→ Consigne:
Répondez aux questions suivantes à l'aide du texte sur la canicule.
1. Quelle barre de température est maintenant dépassée chaque été sur de larges superficies ?
2. Quelle couleur correspond au niveau maximal de vigilance ?
3. Selon la définition de Météo-France, combien de jours au moins dure un épisode de canicule ?

→ Document source:
--------------------------------

Août 2003, juillet 2006, août 2018, juin/juillet 2019, août 2020, été 2022, août 2023. Depuis maintenant près d’une dizaine d’années, les phénomènes caniculaires intenses se succèdent sur notre pays comme partout dans le monde sous l’influence du changement climatique, tandis que leur intensité augmente. Les records de température sont battus, la barre des 40°C, auparavant observée de manière ponctuelle, est maintenant dépassée chaque été sur de larges superficies. Aujourd’hui, le sentiment de vacances et de bons moments estivaux induit par l’évocation de la chaleur a progressivement fait place à de la crainte, de l’inquiétude, voire de la peur. Elle inquiète, du particulier âgé dont l’habitat est mal isolé jusqu’aux services de sécurité civile sur le front des incendies, en passant par le monde agricole et les services hospitaliers. Elle tue, comme l’épisode exceptionnel de 2003 l’a brutalement montré.
D’un point de vue météorologique, la canicule est un phénomène scélérat car elle n’est pas observable à l’œil nu, elle n’occasionne pas directement de perturbations dans le quotidien et elle n’est pas ressentie de manière équivalente d’un individu à l’autre, à l’inverse de tous les autres phénomènes surveillés par la vigilance météorologique qui demeurent observables, et rendent le diagnostic de danger théoriquement plus simple pour le grand public. La tentation de s’y exposer est alors plus grande, dans un contexte où les vigilances se multiplient avec un niveau maximal (rouge) activé de plus en plus souvent et conduisant à une baisse d’attention au sein des populations (Figure 1).
L’objet de cet article sera de revenir sur les méthodes employées pour mesurer une température, les indices permettant d’apprécier le danger d’une situation de forte chaleur ainsi que les principaux risques engendrés par le phénomène au niveau de la santé des individus ou de l’environnement, pour terminer sur des solutions simples permettant de se protéger. Que ce soit dans un domaine privé, professionnel ou encore municipal, connaître ces informations est important pour se prémunir des fausses informations liées aux erreurs courantes de relevés (et ne pas en créer), avoir les arguments nécessaires à la construction d’un discours de prévention efficace ainsi que pour mieux cerner les dangers concrets associés à ces événements, afin de tendre vers une forme de résilience dans un contexte d’intensification du risque.
La canicule est définie par Météo-France comme étant « un épisode de températures élevées, de jour comme de nuit, sur une période prolongée (au moins 3 jours) » (Météo-France, 2023). Elle correspond, dans notre pays, à des seuils de températures maximales et minimales variables selon les départements et calculés sur des stations de référence, qui servent notamment à décider du niveau de vigilance à déclencher.

--------------------------------

→ Matériel d'étude:

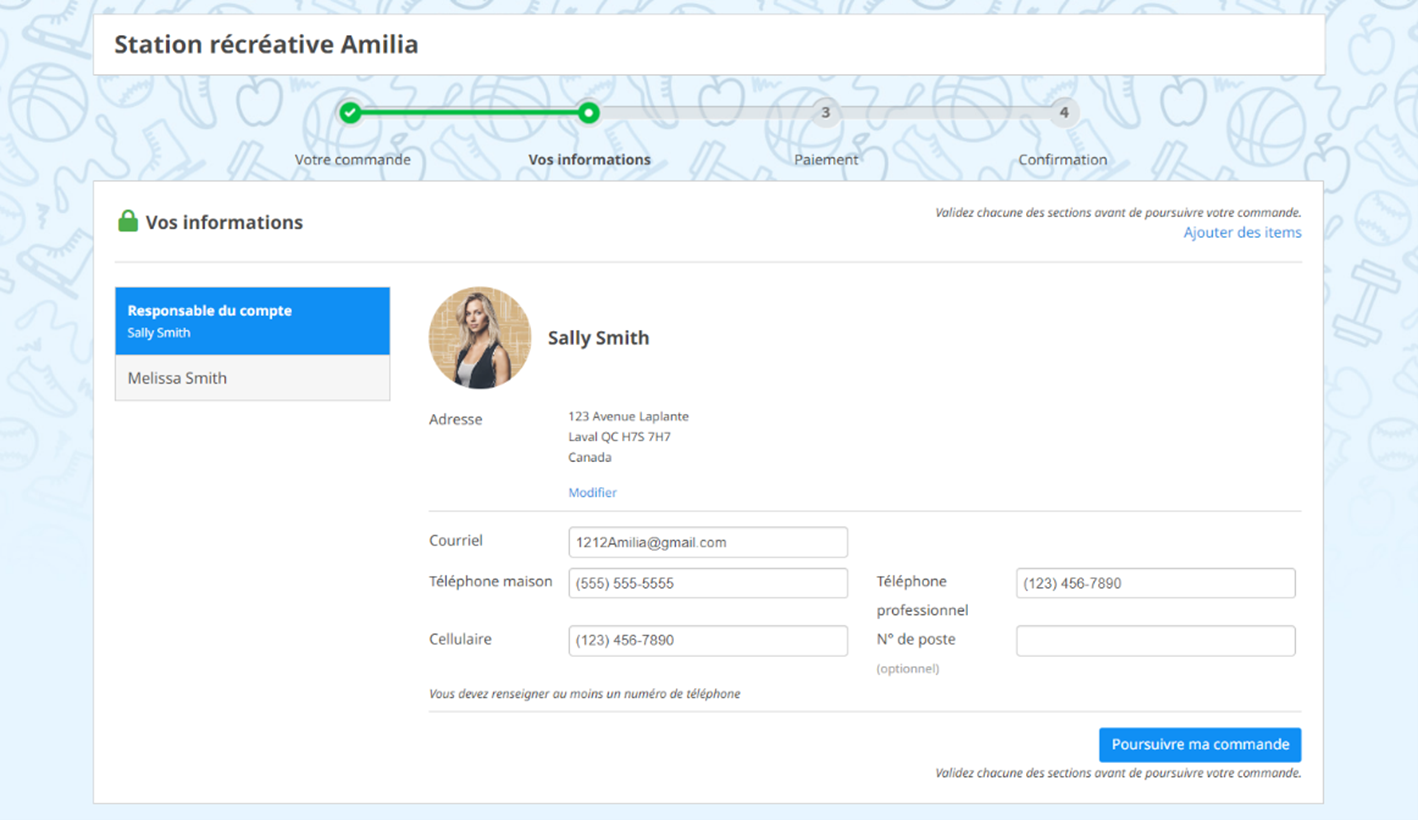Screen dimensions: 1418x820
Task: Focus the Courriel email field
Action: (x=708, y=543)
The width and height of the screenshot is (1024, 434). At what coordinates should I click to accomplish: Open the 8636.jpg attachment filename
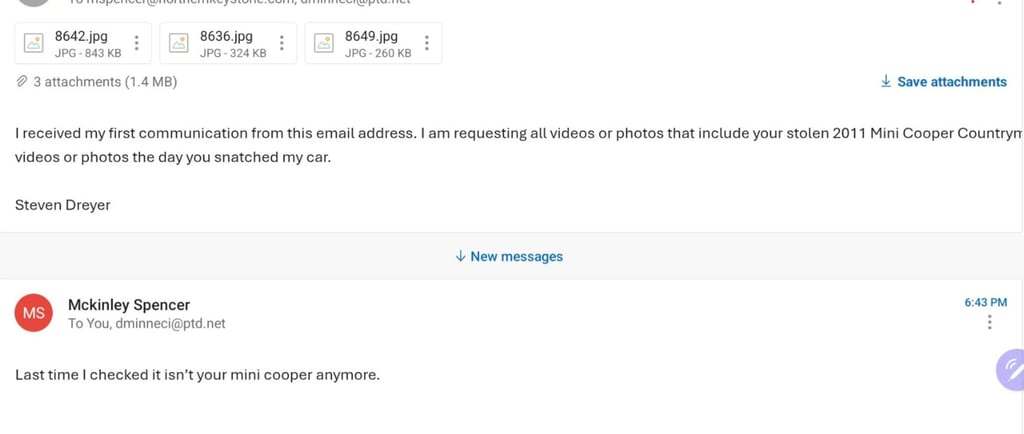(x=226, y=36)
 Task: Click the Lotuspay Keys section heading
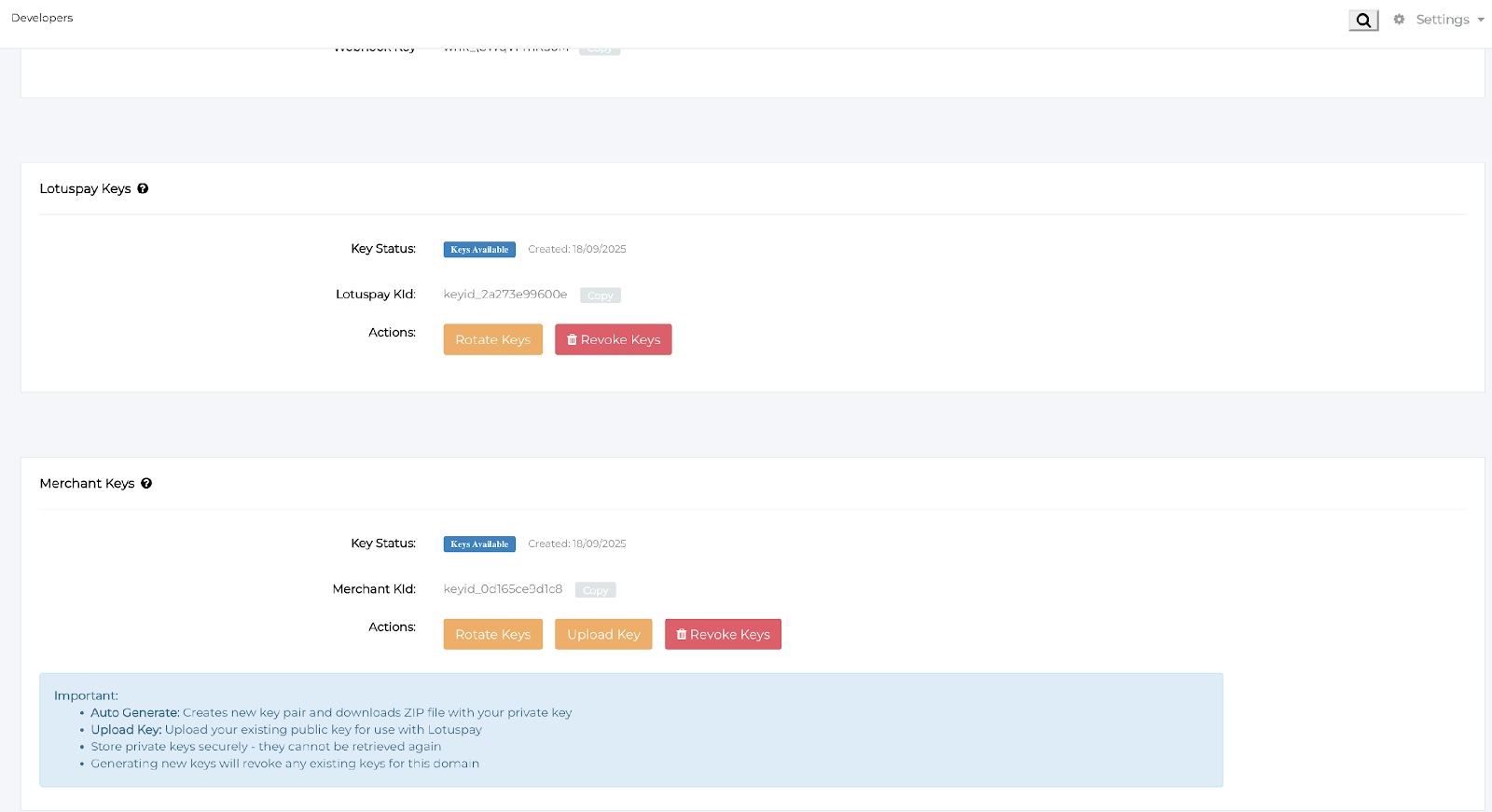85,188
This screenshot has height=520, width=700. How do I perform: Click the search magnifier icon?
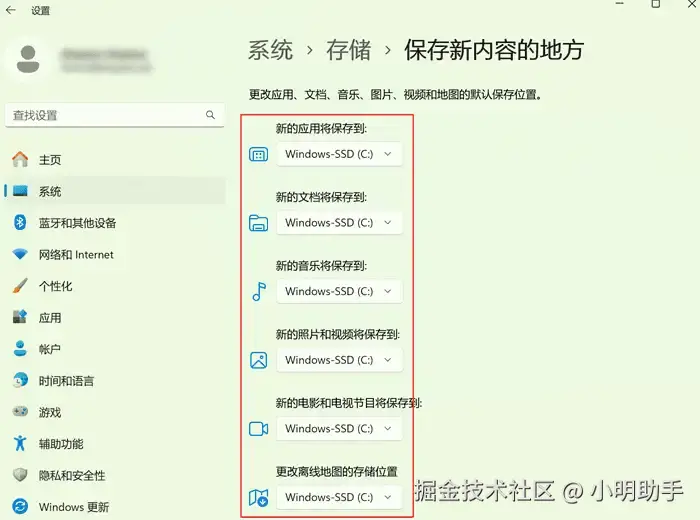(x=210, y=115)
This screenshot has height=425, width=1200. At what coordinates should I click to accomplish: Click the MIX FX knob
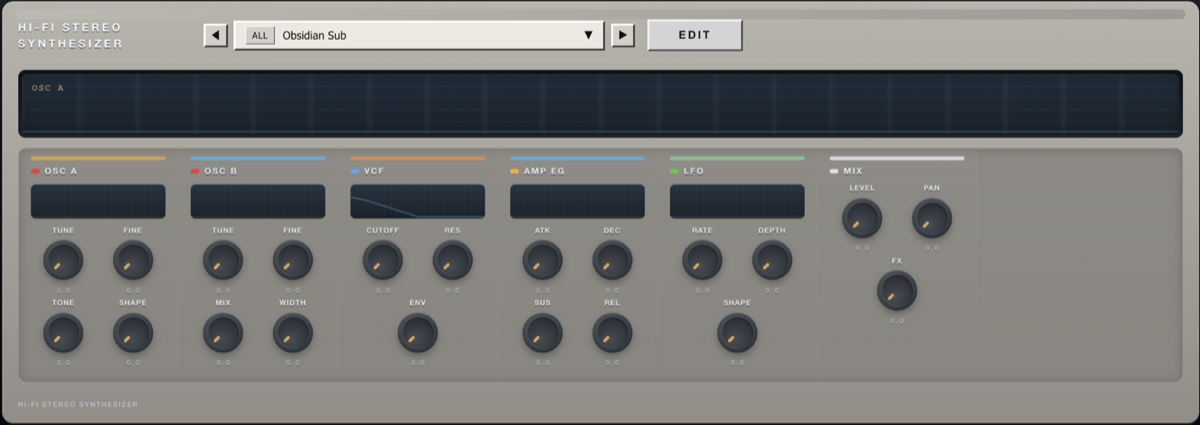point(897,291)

--------------------------------

→ Corrigé:
1. La barre des 40°C.
2. Le rouge.
3. Au moins 3 jours.